[WHAT IS BEING ASKED]: Rewrite the records from the beginning through the line containing "series-swatch-blue is located", replacing "screenshot" with "image" and keeping everything else the same. Omit the pictures from your answer.

[AVAILABLE DATA]:

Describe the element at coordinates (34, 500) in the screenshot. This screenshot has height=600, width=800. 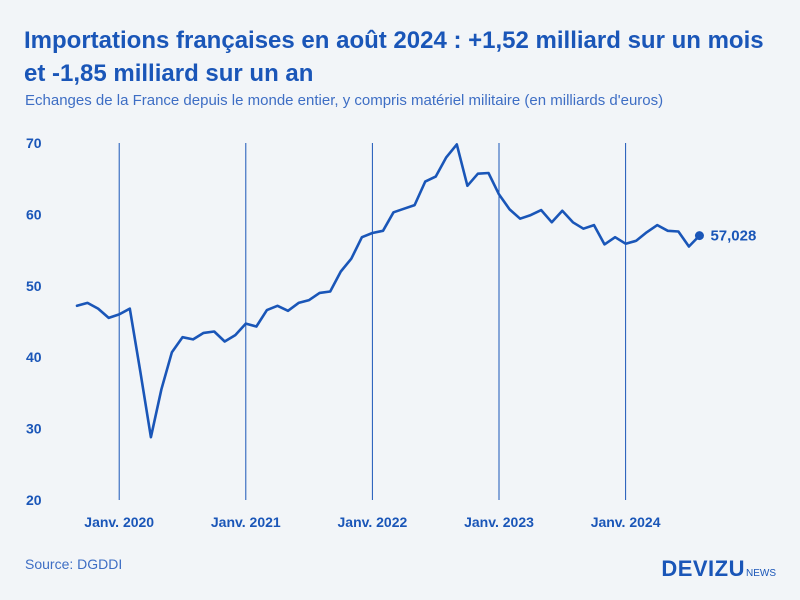
I see `y-tick-label: 20` at that location.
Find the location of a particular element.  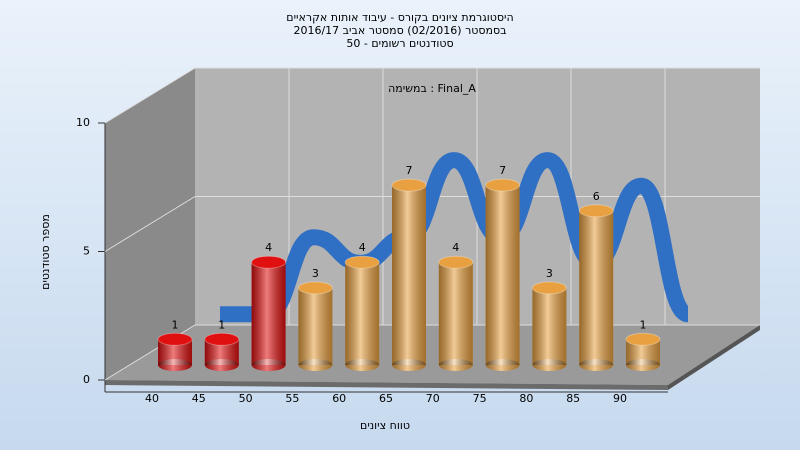

title-line: בסמסטר (02/2016) סמסטר אביב 2016/17 is located at coordinates (400, 30).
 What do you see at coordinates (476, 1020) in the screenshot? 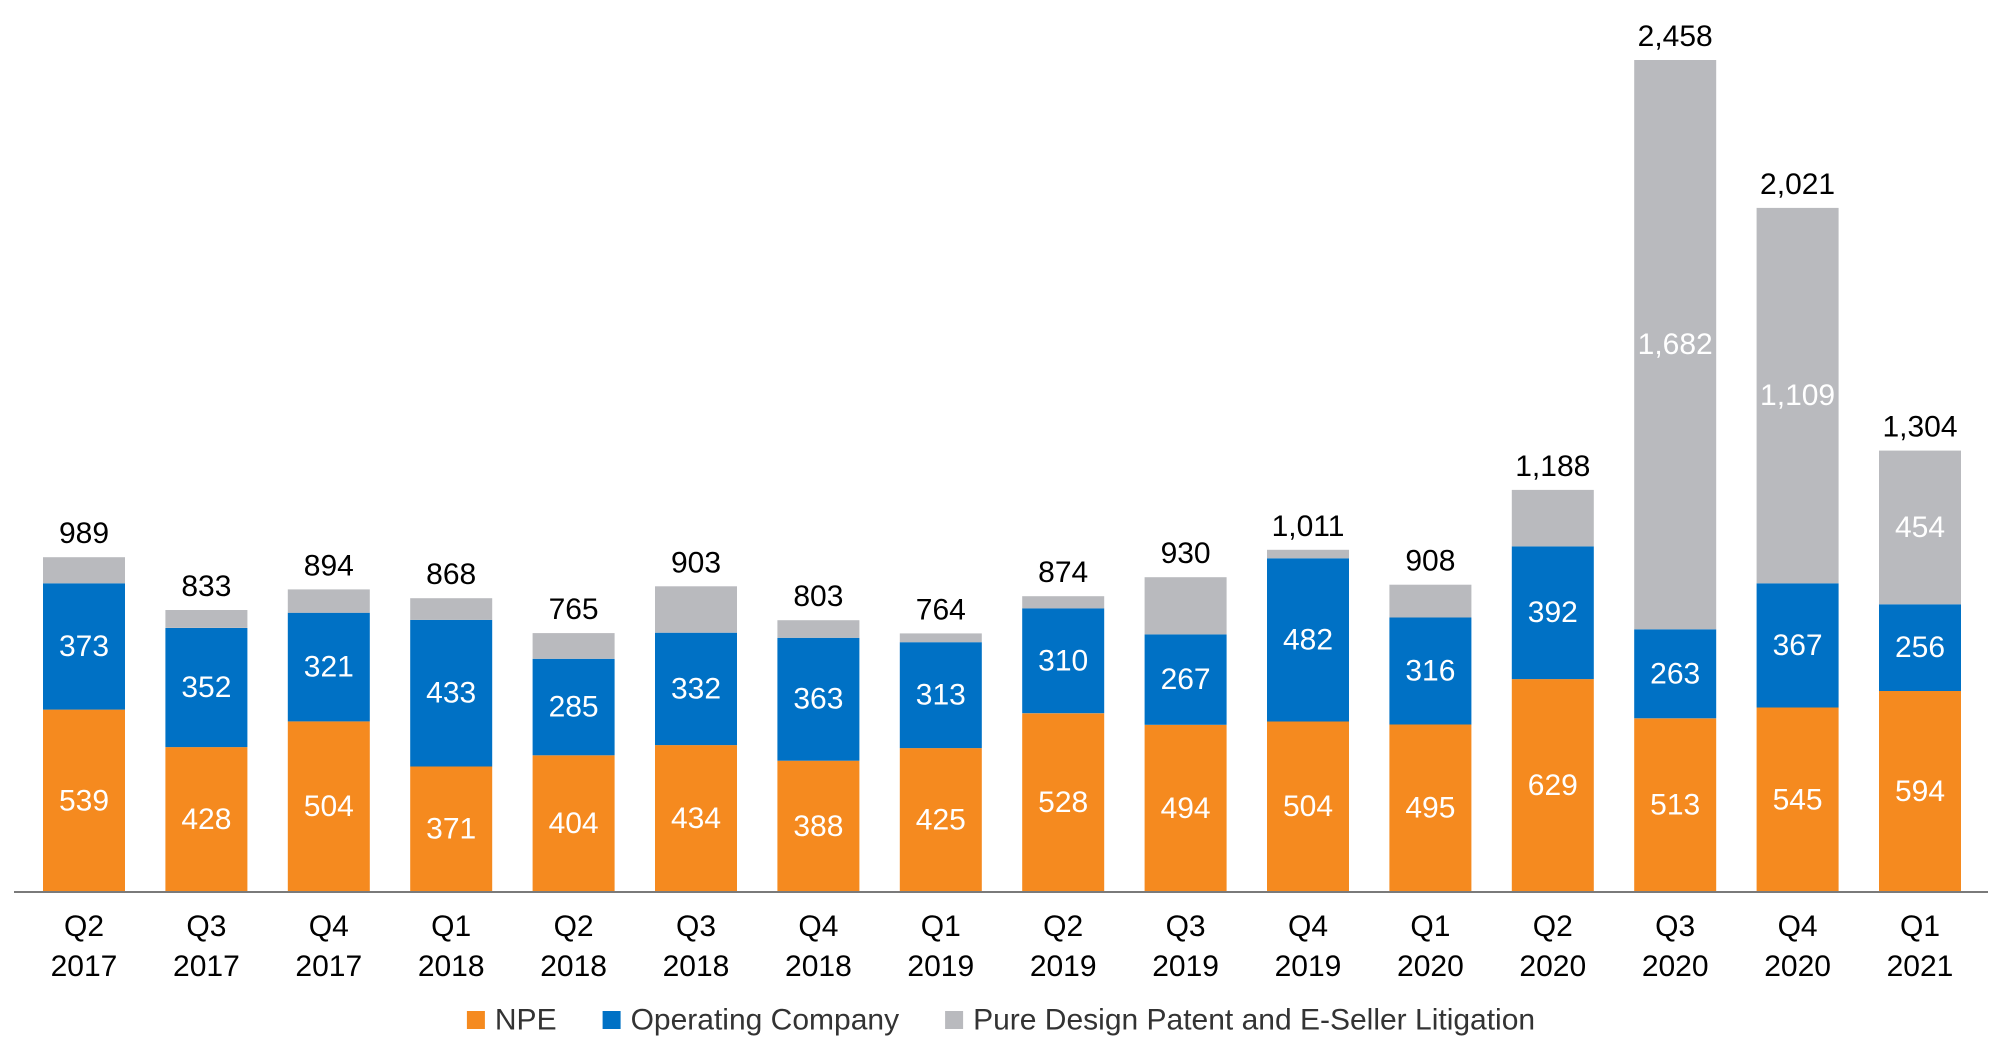
I see `legend-swatch` at bounding box center [476, 1020].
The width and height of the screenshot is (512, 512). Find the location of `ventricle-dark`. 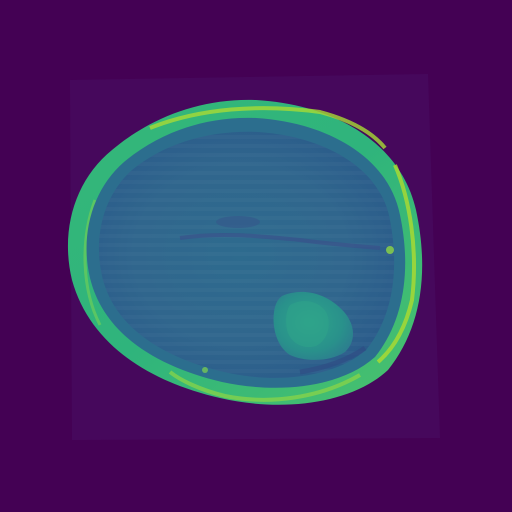

ventricle-dark is located at coordinates (238, 222).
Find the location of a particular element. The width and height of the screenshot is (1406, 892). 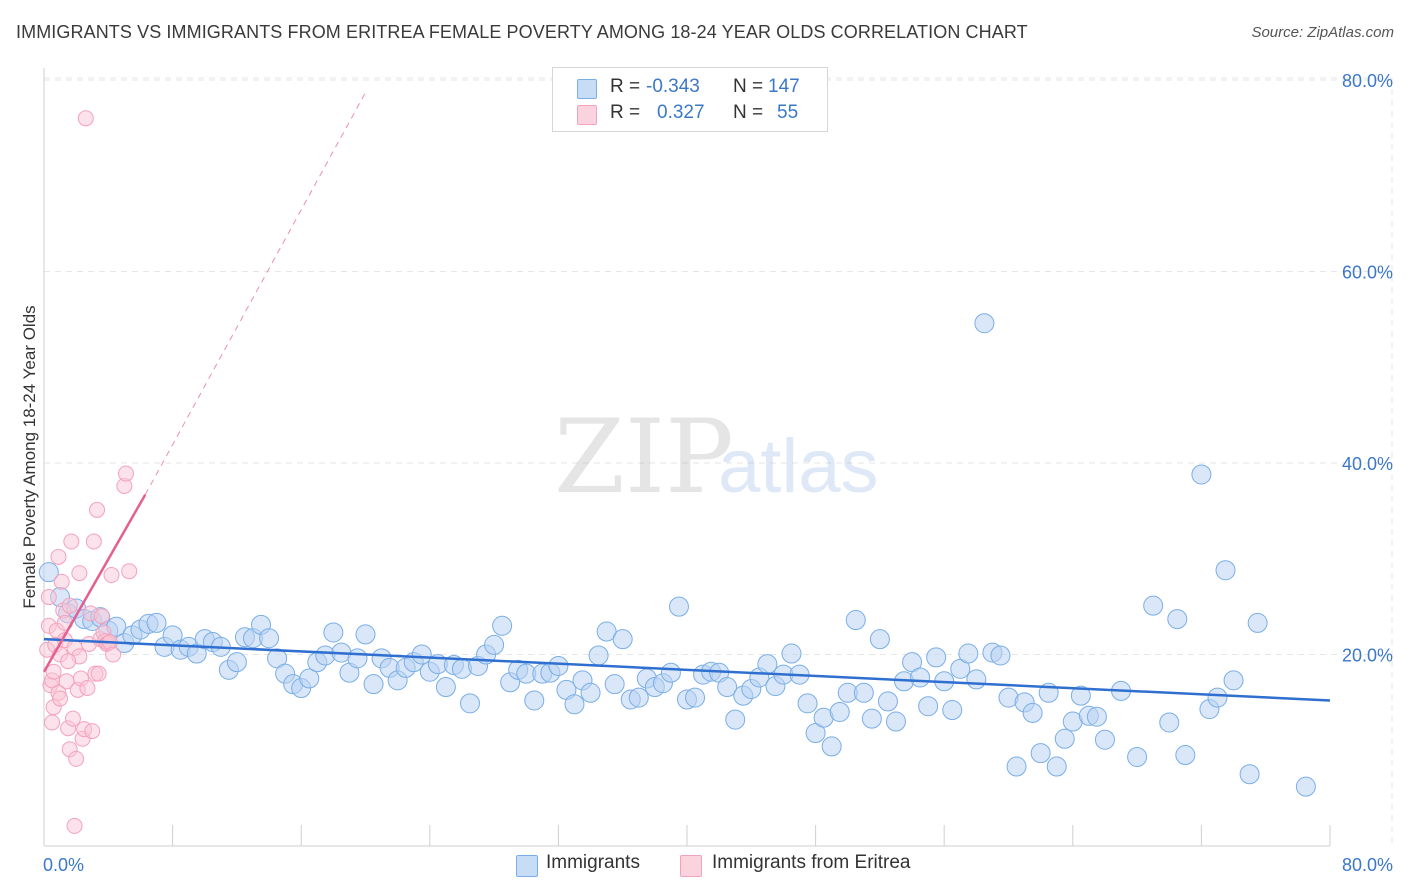

series-swatch-blue is located at coordinates (527, 866).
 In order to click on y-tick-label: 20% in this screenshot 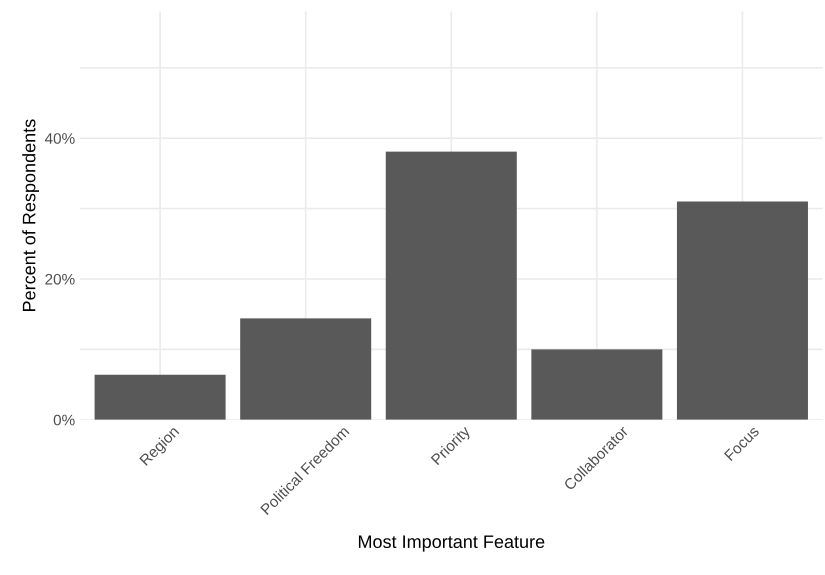, I will do `click(60, 280)`.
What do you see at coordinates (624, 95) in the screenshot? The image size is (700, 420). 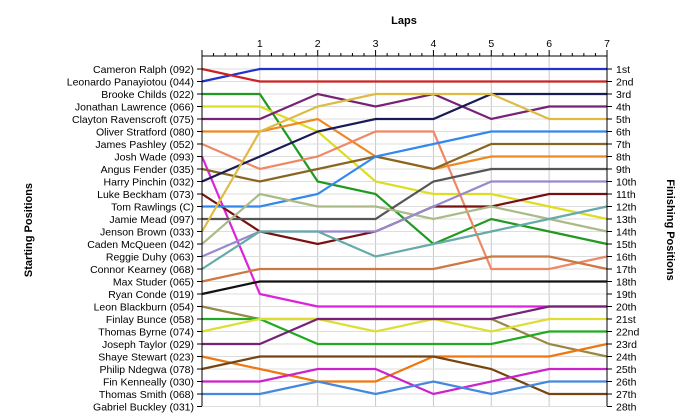 I see `finishing-position-label: 3rd` at bounding box center [624, 95].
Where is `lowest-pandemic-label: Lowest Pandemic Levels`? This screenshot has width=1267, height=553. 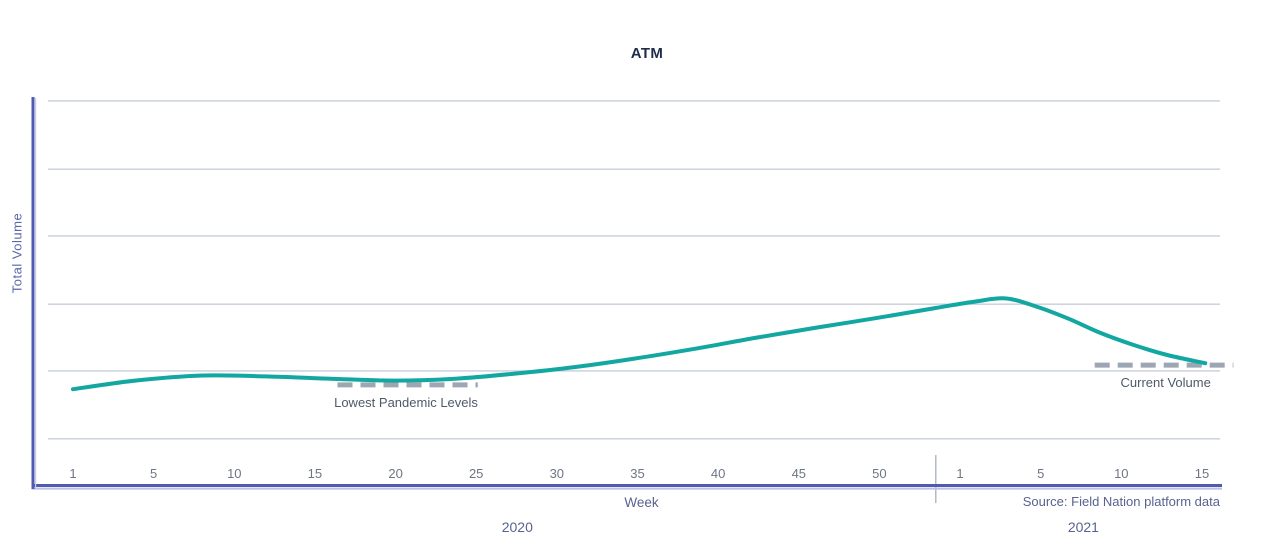
lowest-pandemic-label: Lowest Pandemic Levels is located at coordinates (406, 402).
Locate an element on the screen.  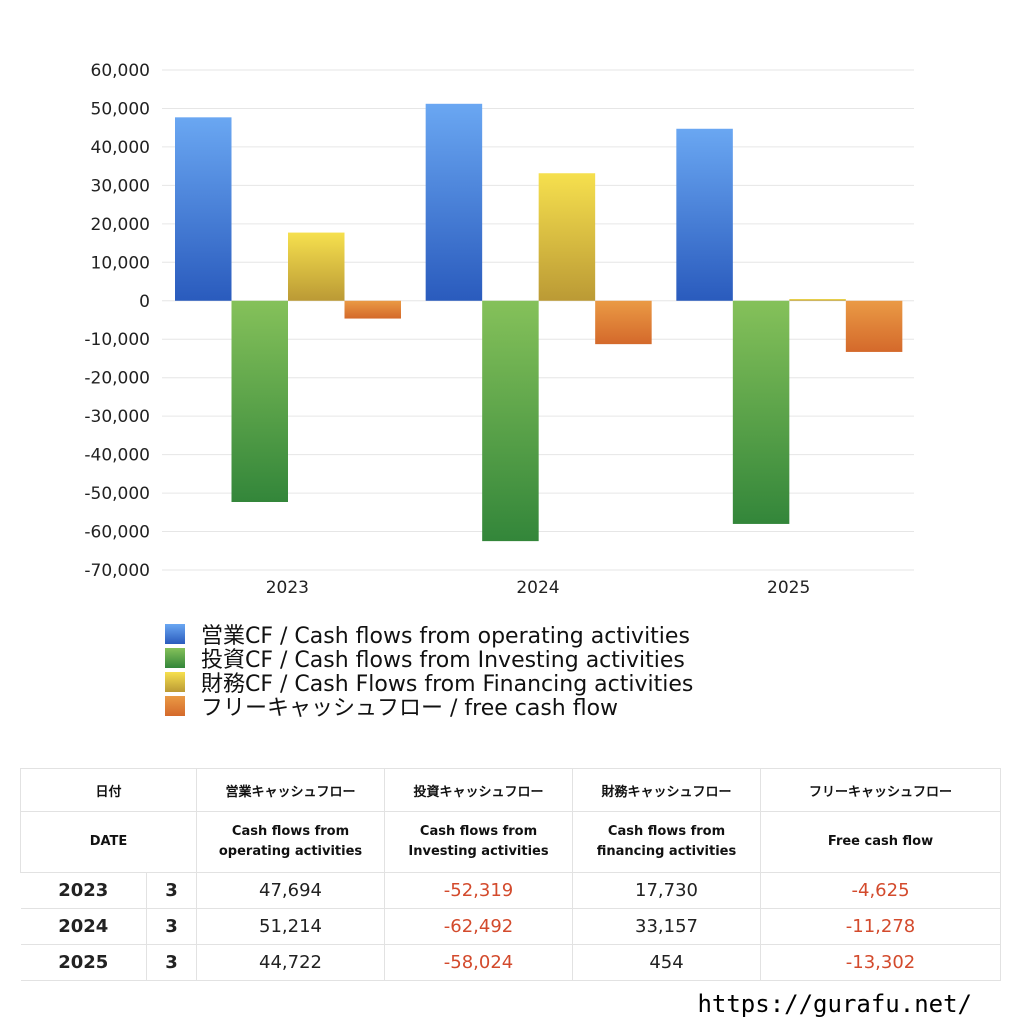
y-tick-label: -20,000 is located at coordinates (117, 379).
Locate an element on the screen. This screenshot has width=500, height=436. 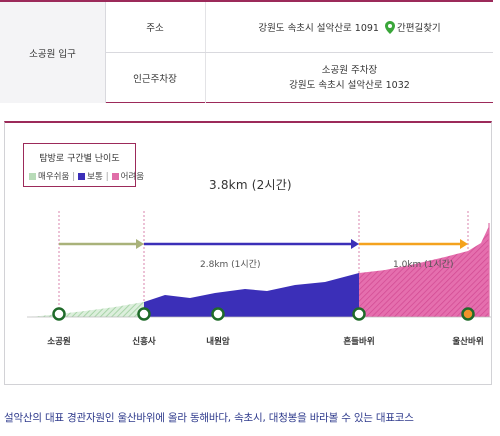
waypoint-marker-sogongwon is located at coordinates (59, 314).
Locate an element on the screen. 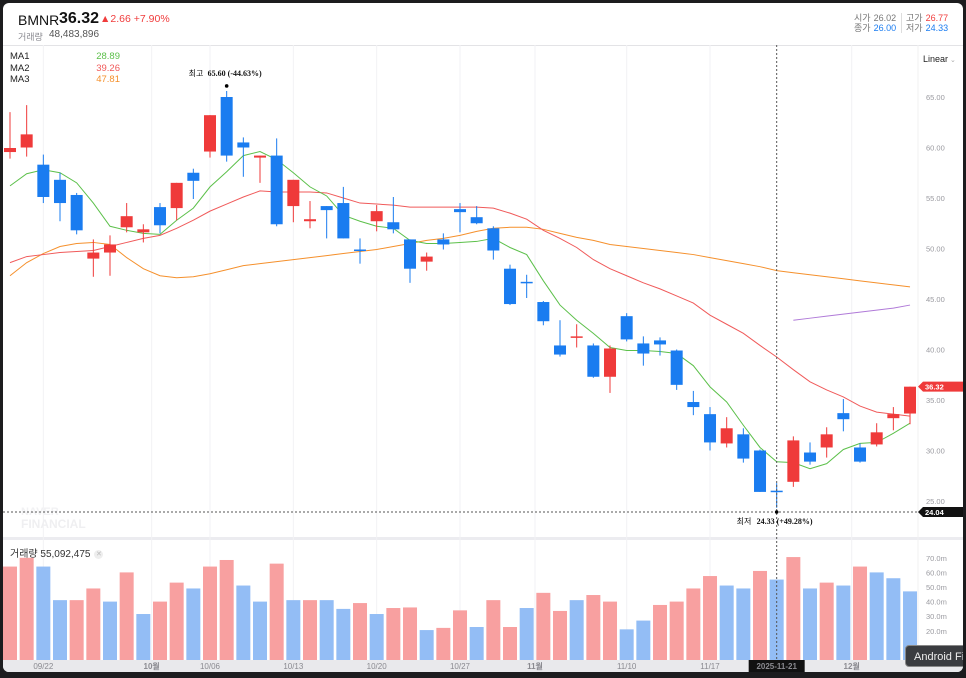  watermark-financial: FINANCIAL is located at coordinates (54, 524).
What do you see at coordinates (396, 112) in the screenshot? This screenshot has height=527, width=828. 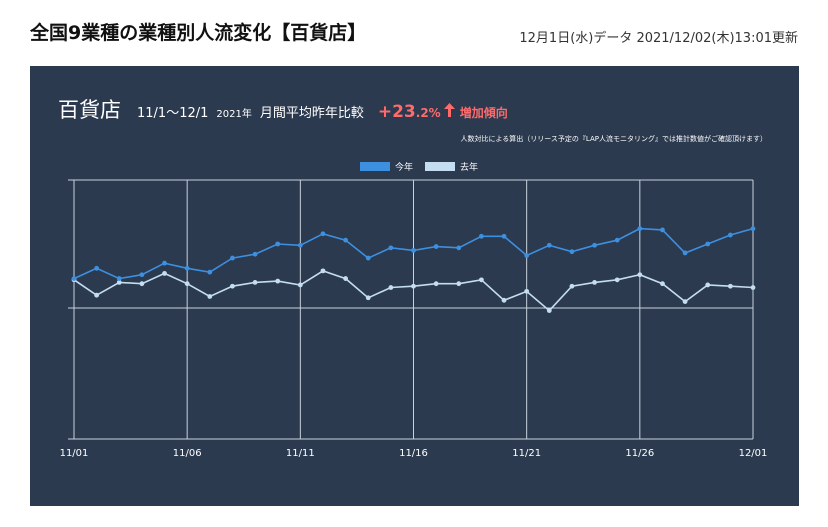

[SOLUTION TO THE PROBLEM]:
Describe the element at coordinates (34, 500) in the image. This image has height=600, width=800. 
I see `y-tick-label: 20` at that location.
Find the location of a particular element.  

title-line: בסמסטר (02/2016) סמסטר אביב 2016/17 is located at coordinates (400, 30).
 What do you see at coordinates (476, 1020) in the image? 
I see `legend-swatch` at bounding box center [476, 1020].
The width and height of the image is (512, 512). Find the location of `ventricle-dark`. 

ventricle-dark is located at coordinates (238, 222).
Find the location of a particular element. The width and height of the image is (1406, 892). 

series-swatch-blue is located at coordinates (527, 866).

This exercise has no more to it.